Ophelia nodded. "True Paleblood, like that Gerlinde and I bear, is an innate gift from the Great One Flora. The Hunter's Dream belongs to her, as do the little ones that serve us. This false Paleblood is an imitation crafted by the gilded one, and a means by which he is trying to usurp our Dream and claim it as his own... for immortality like ours. We erred gravely in bringing it to our Dream, where it temporarily disturbed that realm enough for him to influence it somewhat, and we cannot keep it there. You seem to be well acquainted with the lore of blood, Your Majesty, and in a position of safety and security besides; I had hoped that you might perhaps be able to learn something of it, of our mutual enemy, and safeguard it... or destroy it, if there is naught to be learned from it and you deem it wise."
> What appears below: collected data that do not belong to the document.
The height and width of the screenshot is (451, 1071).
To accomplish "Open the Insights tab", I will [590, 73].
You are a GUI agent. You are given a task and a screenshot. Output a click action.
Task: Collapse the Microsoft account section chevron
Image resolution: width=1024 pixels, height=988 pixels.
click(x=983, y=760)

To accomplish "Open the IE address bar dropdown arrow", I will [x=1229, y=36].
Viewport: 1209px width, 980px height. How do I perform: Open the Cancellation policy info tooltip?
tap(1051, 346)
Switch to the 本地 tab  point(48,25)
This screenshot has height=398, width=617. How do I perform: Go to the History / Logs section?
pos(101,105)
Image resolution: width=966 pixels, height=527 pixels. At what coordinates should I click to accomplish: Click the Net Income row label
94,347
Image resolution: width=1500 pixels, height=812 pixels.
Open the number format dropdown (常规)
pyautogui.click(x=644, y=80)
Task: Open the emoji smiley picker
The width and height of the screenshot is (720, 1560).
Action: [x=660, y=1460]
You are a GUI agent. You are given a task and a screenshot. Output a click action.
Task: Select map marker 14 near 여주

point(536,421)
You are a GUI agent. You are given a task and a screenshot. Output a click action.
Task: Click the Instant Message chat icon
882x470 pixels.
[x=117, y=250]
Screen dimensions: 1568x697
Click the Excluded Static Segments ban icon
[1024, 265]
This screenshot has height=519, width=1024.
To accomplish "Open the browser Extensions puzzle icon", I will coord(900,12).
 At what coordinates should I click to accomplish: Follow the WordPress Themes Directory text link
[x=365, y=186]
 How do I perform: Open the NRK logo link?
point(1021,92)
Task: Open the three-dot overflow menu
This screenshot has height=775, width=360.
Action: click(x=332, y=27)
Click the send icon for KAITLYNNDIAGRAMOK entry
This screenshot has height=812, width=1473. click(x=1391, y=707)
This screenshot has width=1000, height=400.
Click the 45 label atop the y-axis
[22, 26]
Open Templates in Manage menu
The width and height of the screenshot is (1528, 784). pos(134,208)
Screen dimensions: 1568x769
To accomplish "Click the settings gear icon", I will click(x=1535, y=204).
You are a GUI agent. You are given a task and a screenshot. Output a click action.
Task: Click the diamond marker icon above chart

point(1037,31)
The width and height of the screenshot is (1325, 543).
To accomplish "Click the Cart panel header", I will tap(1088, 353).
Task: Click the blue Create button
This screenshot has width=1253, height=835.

Nodding her head, Queen Annalise finally snapped her fingers, and a black-robed figure once again emerged, only to this time - unprompted - to approach Ophelia, reaching out its hands to receive what she had for them. As it got closer and faced her directly, Ophelia might notice that within its hood, deep in the unnatural darkness in there, there were the faintest hints of Guidance sprites dancing in its depths.

"It shall be safe in Castle Cainhurst," the queen declared. "We will learn what we can."

"Thank you, Your Majesty." Ophelia began, offering the box to the servant as she gazed up into their hood and took notes of the little sprites. "I also bring grave tidings concerning the White Healing Church: Vicar Harold--an inhuman puppet of the Gilded Trickster--has denounced us, as we have freed the First Hunter from his influence, and has declared war upon us and all of Yharnam. Your forces were already embroiled in a war with them, but now others will join the fray too. I mean to contact as many groups as is possible and recruit them in pursuit of our mutual enemy. I also feel obliged to let you know that they seem to have some method of controlling others against their will--a Hunter who aided us when we first awoke has been cocooned in golden armour, with a queer device atop his head, that seemed to render him insensate and obedient... I know not how many of these resources the enemy bears, but that they can do it at all is a tremendous worry. Fortunately, as I understand it, the Mask rune that I may brand into people should protect against it... so I once again offer those services to your forces. For all of your Hunters to be protected from the insidious influence of Gold will surely be a boon in the conflict to come."

The servant received the case and stepped to the side of the room, but then just remained standing there in silence.
"A Hunter," the queen mused, thoughtfully tapping a claw-like fingernail on the armrest of her throne. "Who was this Hunter?"

"His name is Victor," Ophelia began and offered a simple description of his features.

The queen shook her head and interrupted Ophelia: "I do not know this name, and I cannot see with this mask to recognize your description. What was his affiliation? Was he an especially powerful ally?"

"My apologies--he was not a particularly powerful ally, in the grand scheme of things... but he helped us and came to be something of a friend. I did not get the sense he bore the White Church any particular loyalty. He came to Yharnam shortly after the Blood Moon was over, and has survived as a Hunter since then--a sure sign of tenacity, if nothing else, though it was told to me that he had a potential problem with an overindulgence in blood. It hurts me, deeply, to see anyone taken from themselves--especially in service of one so foul. It... it is personal, Your Majesty."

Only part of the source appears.